Dem historischen Verlauf näher kommt das Buch Richter: Danach waren die JHWH-Kriege spontane Verteidigungsfeldzüge einiger der Zwölf Stämme Israels. Sie stellten nur dann ein gemeinsames Heer auf, wenn feindliche Angriffe, meist Raubzüge, die Existenz einzelner Stämme bedrohten. Diese Abwehrschlachten wurden später dem ganzen schon sesshaft gewordenen und im Glauben an JHWH geeinten Stämmebund zugeschrieben. Dieser hatte keine festen Anführer und keine politische und kultische Zentralmacht. Einzelne fühlten sich von Fall zu Fall vom Heiligen Geist ergriffen und legitimiert, einen Krieg JHWHs auszurufen und die wehrfähigen und kampfbereiten Israeliten zu sammeln. Diese charismatischen Heerführer nannten sich „Richter“ im Sinne von „Retter“, da ein JHWH-Krieg Israels Lebensrecht schützen sollte (Ri 5,11; 1Sam 12,7). Verstreute Notizen zeigen nach Gerhard von Rad dessen Grundmotive:[1]
- Der vom Geist Gottes ergriffene Anführer bläst die Posaune und sendet Boten zu den am meisten gefährdeten Stämmen, um ein Heer aufzustellen (Ri 6,34ff).
- Als Zeichen der Dringlichkeit führen die Boten blutige Stücke eines zerteilten Opfertieres (1Sam 11,7) oder einer von den Angreifern ermordeten Frau mit (Ri 19,29).
- Die „Mannschaft JHWHS“ - nur Landbauern als Fußvolk ohne Pferde und Streitwagen - sammelt sich in einem Lager (Ri 5,11.13; 20,2). Die wehrfähigen, nach Stämmegruppen eingeteilten Männer werden sakral geweiht (Dtn 23,9ff; Jos 3,5; 1Sam 21,5f).
- Alle, die ein neues Haus gebaut haben, einer Ernte entgegensehen, frisch vermählt oder furchtsam sind, werden entlassen (Dtn 20,5-8; Ri 6,3).
- Opfer werden dargebracht (1Sam 7,9; 13,9f).
- Ein „Seher“ befragt Gott (Ri 20,23.27; 1Sam 7,9). Erhält er die Zusage JHWH hat die Feinde in deine Hand gegeben (Jos 2,24; 6,2; Ri 3,27f; 4,7.14; 7,9.15 u.a.), ruft der Heerführer die Krieger zu Furchtlosigkeit auf, da Gott ihnen „voranziehe“ (Dtn 20,4; Ri 4,14).
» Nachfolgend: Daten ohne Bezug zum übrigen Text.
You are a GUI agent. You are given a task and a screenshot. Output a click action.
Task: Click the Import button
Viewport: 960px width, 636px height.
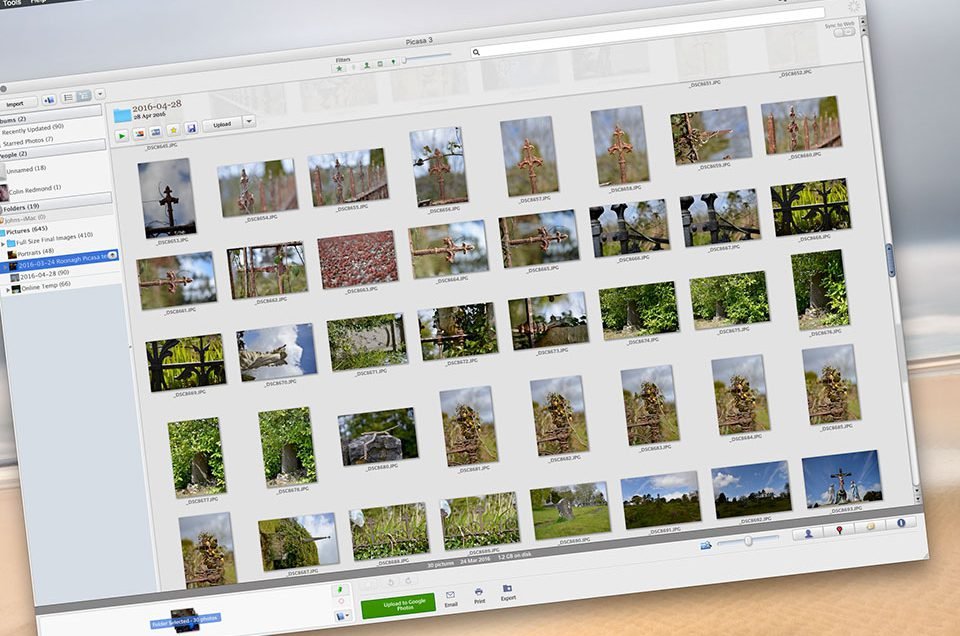pyautogui.click(x=16, y=104)
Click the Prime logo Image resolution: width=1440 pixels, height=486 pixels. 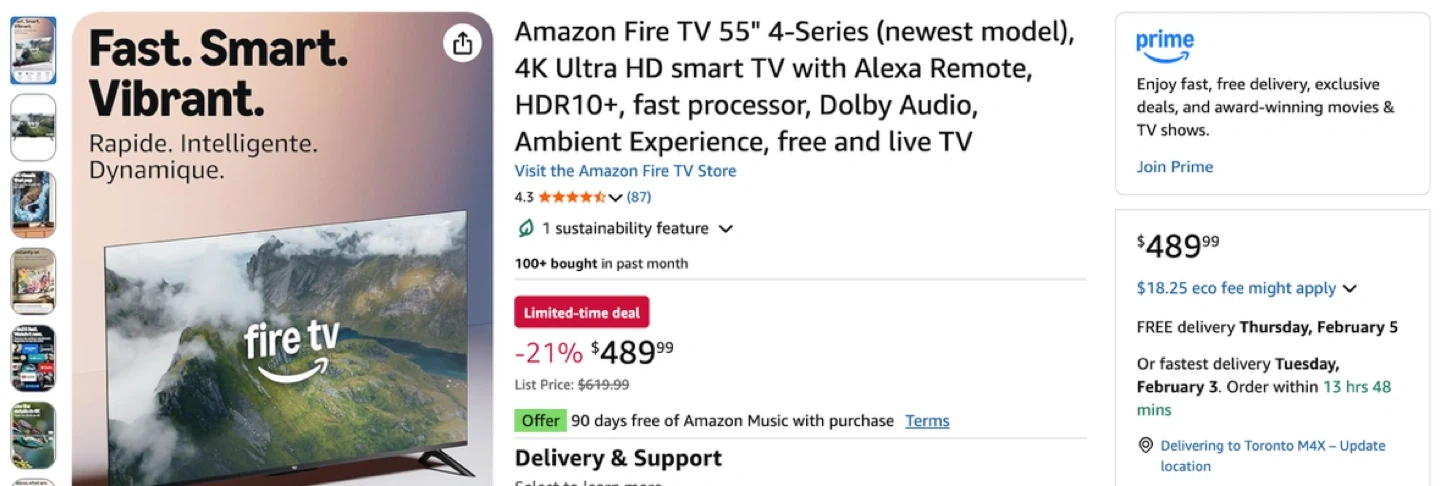[1165, 46]
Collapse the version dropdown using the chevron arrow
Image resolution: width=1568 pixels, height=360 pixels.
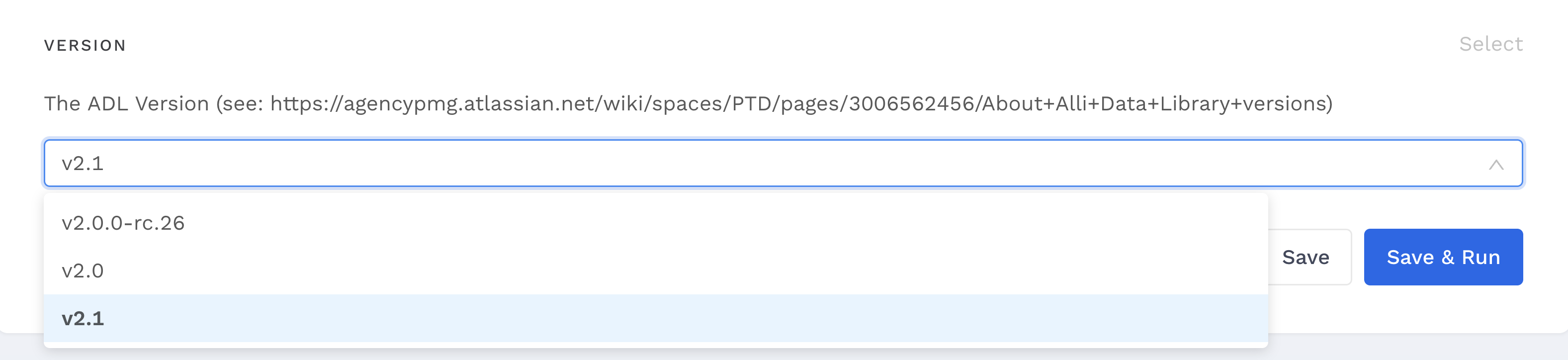[x=1495, y=165]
- Posaunenblasen und lautes Geschrei eröffnen den Kampf (Jos 6,5; Ri 7,20), in den JHWH mit Naturmächten wie Wind, Hagel, Wasserfluten eingreift.
- Die Feinde zittern und verzagen (Ex 15,14ff; Dtn 2,25; Jos 5,1; 1Sam 4,7f). Der „Gottesschrecken“ überfällt sie und versetzt sie in panische Angst, schlägt sie in die Flucht oder stürzt sie in tödliche Verwirrung (Ex 23,27; Dtn 7,20.23; Jos 10,10; 24,12; Ri 4,15; 7,21f).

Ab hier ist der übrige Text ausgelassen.